自動車部品への要求 高い信頼性と耐久性が必要。
結論 可動板式空気流量計は揺れに弱く壊れやすいという欠点があり、より信頼性が高く長く使える新しい空気流量計の開発が必要。

主流は熱線式へ

主流は熱線式へ

自動車の心臓部であるエンジンには、空気と燃料を適切な割合で混ぜ合わせる装置が不可欠です。その混合気に必要な空気量を正確に測るための重要な部品が、空気流量計です。かつては、可動式の板を使った「可動板式空気流量計」が主流でした。これは、空気の流れによって板が動き、その動き具合から空気量を計測する仕組みです。しかし、この方式には、振動に弱い部品が摩耗し劣化しやすいといった課題がありました。

そこで登場したのが「熱線式空気流量計」です。

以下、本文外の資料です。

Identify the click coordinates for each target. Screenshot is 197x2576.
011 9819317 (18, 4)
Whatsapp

この方式は、空気の流れの中に細い電熱線を置き、その電熱線が空気で冷やされることで電気抵抗値が変化することを利用して空気量を計測します。空気の流れが速ければ速いほど電熱線は冷やされ、抵抗値は下がります。逆に流れが遅ければ抵抗値は上がります。この抵抗値の変化を計測することで、精密な空気量を測定することができるのです。

熱線式空気流量計の最大の利点は、可動部品がないことです。そのため、振動による影響を受けにくく、耐久性が高いという特徴があります。自動車は走行中に常に振動にさらされているため、この特徴は非常に重要です。また、可動板式に比べて小型軽量であることも大きなメリットです。近年の自動車は、電子制御装置など多くの部品をエンジンルームに搭載する必要があり、部品の小型化は限られたスペースを有効活用する上で重要な要素となります。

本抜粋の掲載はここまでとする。